The computer architecture includes a baseboard 802, or “motherboard,” which is a printed circuit board to which a multitude of components or devices may be connected by way of a system bus or other electrical communication paths. In one illustrative embodiment, one or more central processing units (“CPUs”) 804 operate in conjunction with a chipset 806. The CPUs 804 may be standard programmable processors that perform arithmetic and logical operations necessary for the operation of the computer architecture.

The CPUs 804 perform operations by transitioning from one discrete, physical state to the next through the manipulation of switching elements that differentiate between and change these states. Switching elements may generally include electronic circuits that maintain one of two binary states, such as flip-flops, and electronic circuits that provide an output state based on the logical combination of the states of one or more other switching elements, such as logic gates. These basic switching elements may be combined to create more complex logic circuits, including registers, adders-subtractors, arithmetic logic units, floating-point units, and the like.

The chipset 806 provides an interface between the CPUs 804 and the remainder of the components and devices on the baseboard 802. The chipset 806 may provide an interface to a RAM 808, used as the main memory in the computer architecture. The chipset 806 may further provide an interface to a computer-readable storage medium such as a read-only memory (“ROM”) 810 or non-volatile RAM (“NVRAM”) for storing basic routines that help to startup the computing device and to transfer information between the various components and devices. The ROM 810 or NVRAM may also store other software components necessary for the operation of the computer architecture in accordance with the embodiments described herein.

The computer architecture may operate in a networked environment using logical connections to remote computing devices and computer systems through a network 814, such as the local area network. The chipset 806 may include functionality for providing network connectivity through a network interface controller (NIC) 88, such as a gigabit Ethernet adapter. The NIC 88 is capable of connecting the computer architecture to other computing devices over the network 814. It should be appreciated that multiple NICs 88 may be present in the computer architecture, connecting the computer to other types of networks and remote computer systems. The network allows the computer architecture to communicate with remote services and servers, such as the remote computer 801. As can be appreciated, the remote computer 801 may host a number of services such as the XBOX LIVE gaming service provided by MICROSOFT CORPORATION of Redmond, Wash. In addition, as described above, the remote computer 801 may mirror and reflect data stored on the computer architecture and host services that may provide data or processing for the techniques described herein.

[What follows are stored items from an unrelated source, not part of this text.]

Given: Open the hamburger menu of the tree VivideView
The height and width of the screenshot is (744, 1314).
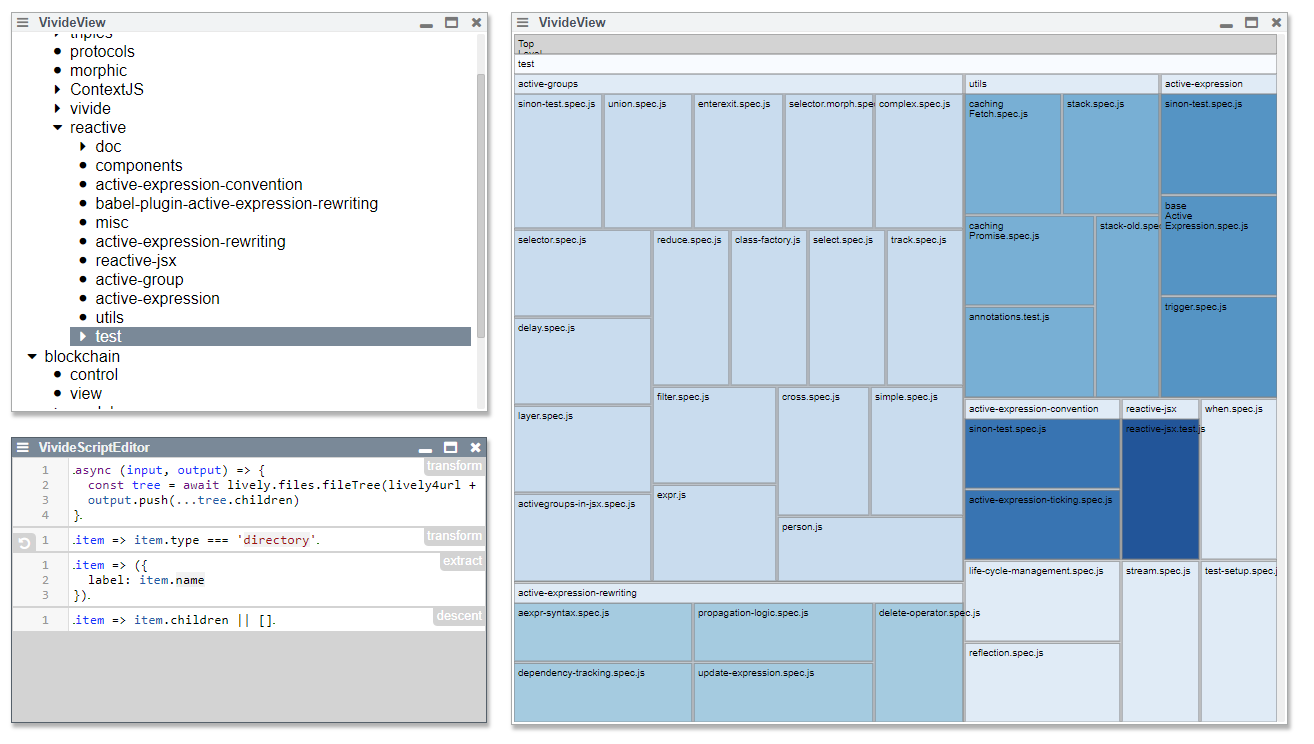Looking at the screenshot, I should pyautogui.click(x=23, y=22).
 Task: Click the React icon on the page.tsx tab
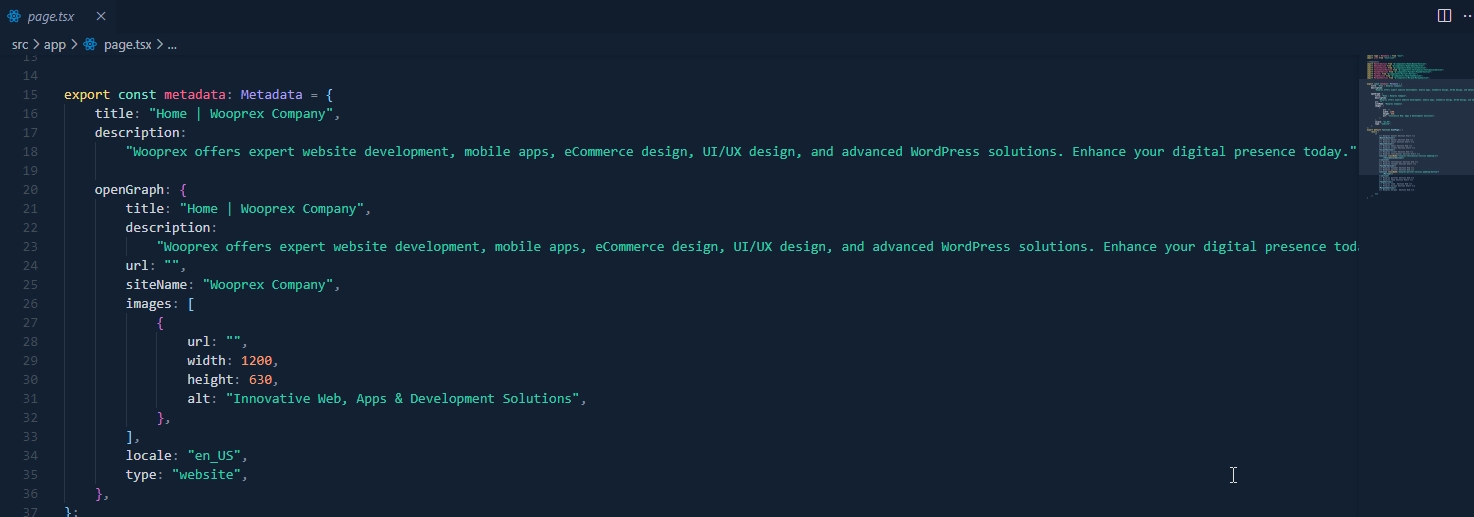tap(14, 16)
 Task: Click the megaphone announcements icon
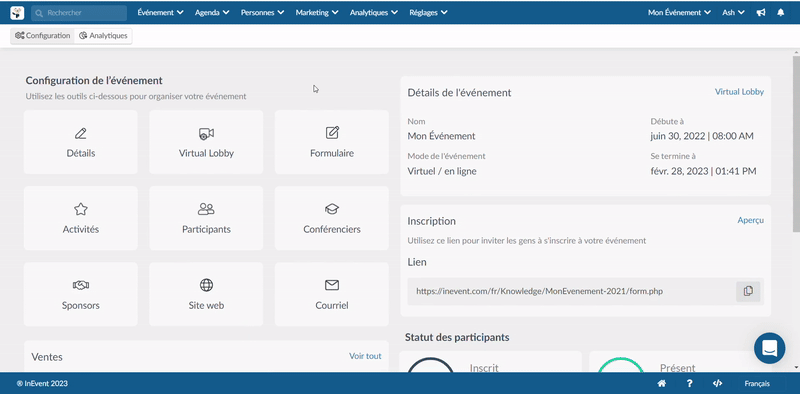[761, 13]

The computer architecture may be connected to a mass storage device 826 that provides non-volatile storage for the computing device. The mass storage device 826 may store system programs, application programs, other program modules, and data, which have been described in greater detail herein. The mass storage device 826 may be connected to the computer architecture through a storage controller 815 connected to the chipset 806. The mass storage device 826 may consist of one or more physical storage units. The storage controller 815 may interface with the physical storage units through a serial attached SCSI (“SAS”) interface, a serial advanced technology attachment (“SATA”) interface, a fiber channel (“FC”) interface, or other type of interface for physically connecting and transferring data between computers and physical storage units. It should also be appreciated that the mass storage device 826, other storage media and the storage controller 815 may include MultiMediaCard (MMC) components, eMMC components, Secure Digital (SD) components, PCI Express components, or the like.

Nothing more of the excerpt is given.